* [Aim of the task]:
Only those lines in the data below from the line containing "Previous Day (190, 315)" through the line containing "John Wentworth serves", both included, should be restated word for word.

##### Supplied data

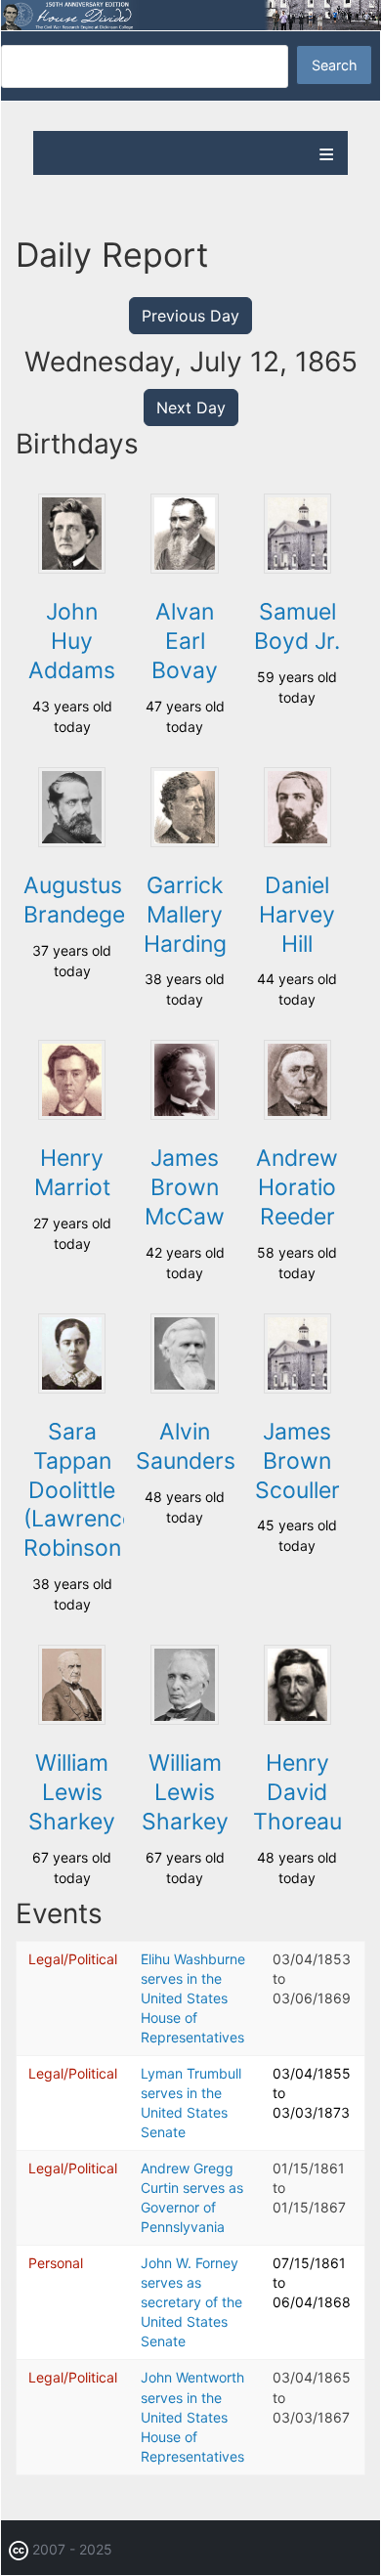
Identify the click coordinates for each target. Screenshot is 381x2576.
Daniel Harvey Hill (297, 915)
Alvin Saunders (185, 1446)
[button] (72, 568)
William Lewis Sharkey (71, 1792)
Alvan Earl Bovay (184, 641)
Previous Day (190, 315)
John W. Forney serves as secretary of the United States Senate (191, 2301)
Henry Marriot (72, 1172)
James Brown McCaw (185, 1187)
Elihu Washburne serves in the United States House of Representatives (193, 1998)
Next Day (191, 407)
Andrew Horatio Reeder (297, 1187)
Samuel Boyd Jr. (297, 626)
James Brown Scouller (297, 1461)
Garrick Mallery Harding (185, 915)
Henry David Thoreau (297, 1792)
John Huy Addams (71, 641)
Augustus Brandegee (80, 900)
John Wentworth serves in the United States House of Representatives (192, 2416)
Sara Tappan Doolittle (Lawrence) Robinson (83, 1490)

##########

* [Answer space]:
Previous Day (190, 315)
John W. Forney serves as secretary of the United States Senate (191, 2301)
Henry Marriot (72, 1172)
James Brown McCaw (185, 1187)
Elihu Washburne serves in the United States House of Representatives (193, 1998)
Next Day (191, 407)
Andrew Horatio Reeder (297, 1187)
Samuel Boyd Jr. (297, 626)
James Brown Scouller (297, 1461)
Garrick Mallery Harding (185, 915)
Henry David Thoreau (297, 1792)
John Huy Addams (71, 641)
Augustus Brandegee (80, 900)
John Wentworth serves in the United States House of Representatives (192, 2416)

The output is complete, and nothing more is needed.